Earlier this year, Champagne Charles Heidsieck announced that Elise Losfelt would be replacing Cyril Brun as Chef de Cave. We sat down with her to talk about her journey and why patience is most certainly a virtue when it comes to crafting fine Champagne
Making Champagne is different. More than any other wine, it’s a long-term game. The region’s cellar masters don’t see the fruits of their labour for years, even decades, depending on the wine; their work closer to that of a master distiller rather than most winemakers.
“It humbles you – you are not the superstar. The superstar is definitely the Champagne,” Elise Losfelt – who took over as Cellar Master at Champagne Charles Heidsieck earlier this year – tells me. She has just done her first blends for the prestigious House, with wines selected by her predecessor, Cyril Brun – and those blends won’t be tasted by the rest of the world for as long as eight years, when it comes to the vintage wine.
With three young children (ages three, four and six), Losfelt’s home life is very much about the here and now, but the world of Champagne gives her the chance to slow down; “Putting myself in a timeline – not just in today,” she explains.
Losfelt has big shoes to fill, following in the footsteps of Brun, who arrived at Charles Heidsieck in 2015 and helped steer the House into a new, more prosperous era, including the re-introduction of the property’s Champagne Charlie cuvée. He has since caused a stir in the world of sparkling wine by being the first Champenois ex-pat to move to Italy, taking on a new role at Ferrari (one of the top names in Trento DOC).
Similarly to Brun (who came from Veuve Clicquot), Losfelt arrives from one of the Moët Hennessy properties, Moët & Chandon. Also like Brun, wine runs in her blood – she’s the seventh generation to make wine, with her mother at the helm of the family estate, Château de l’Engarran in the Languedoc.
Losfelt spent over a decade at Moët & Chandon, a business which became “a place that feels like family”; but when the phone rang and it was a job offer from Charles Heidsieck… “I had to grab it,” she tells me. Not only has she always loved the Charles Heidsieck Champagnes, but it was over a glass of 1995 Blanc des Millénaires that she and her husband first connected, back in 2014.
For the majority of her time at Moët & Chandon she was the Head of Vinfication, preparing the wines for the cellar master, responsible for much of the winemaking – almost everything but the final blend. It was the scientific side of winemaking that had attracted her originally, but the lure of this unexplored artistic side of the job, combined with her emotional tie to the wines, made the opportunity impossible to resist. It was, as she told me, time to leave her “first family” to take on a new challenge.

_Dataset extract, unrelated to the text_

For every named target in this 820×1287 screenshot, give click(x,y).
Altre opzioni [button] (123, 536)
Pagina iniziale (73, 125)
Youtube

For her, Charles Heidsieck stands apart from others for its endless complexity. “It’s a Champagne that doesn’t offer you just one facet, doesn’t offer you just one aroma, or just one characteristic of aromas… it’s everything together,” she explains. While the brief for something like Moët Impérial is to craft a consistent and fresh, vibrant wine, her brief at Charles Heidsieck is for “profoundness”. Even at the non-vintage level, she is looking for wine that would meet many Houses’ vintage standards; the aim is to consistently exceed quality expectations.
Talking about trends in the region today, I inquired whether there were any plans for Charles Heidsieck to follow in the footsteps of Louis Roederer, Krug or Jacquesson – creating numbered non-vintage releases, highlighting the base vintage and variation between years, rather than the consistency historically seen as desirable. There are no plans for imminent changes, but the House has – since the 1990s, under Chef de Cave Daniel Thibaut – had the “mis en cave” date, the year in which the bottle was laid down in the cellar for secondary fermentation to get underway. As for adding tirage or disgorgement dates: “This is a question for me in five years,” Losfelt says, with an unrushed shrug.
For this new Chef de Cave, it is only the beginning – with much to learn, test and try before any changes are made. Losfelt’s job is a little like the now-famous Patek Philippe advert, she tells me; she’s just keeping the seat warm for the next generation, inheriting the work of her predecessors and creating the tools for those that will follow her. As she tells me, “Every step of the way, one choice makes a difference.”
As we await the first releases bearing her fingerprint, there’s no doubt she’ll be working tirelessly to preserve and further Charles Heidsieck’s legacy. “Until it’s tasted, and it’s good, I will not rest,” she says, a clear sense of responsibility for the weight on her shoulders. We, like Losfelt, will just have to wait and see.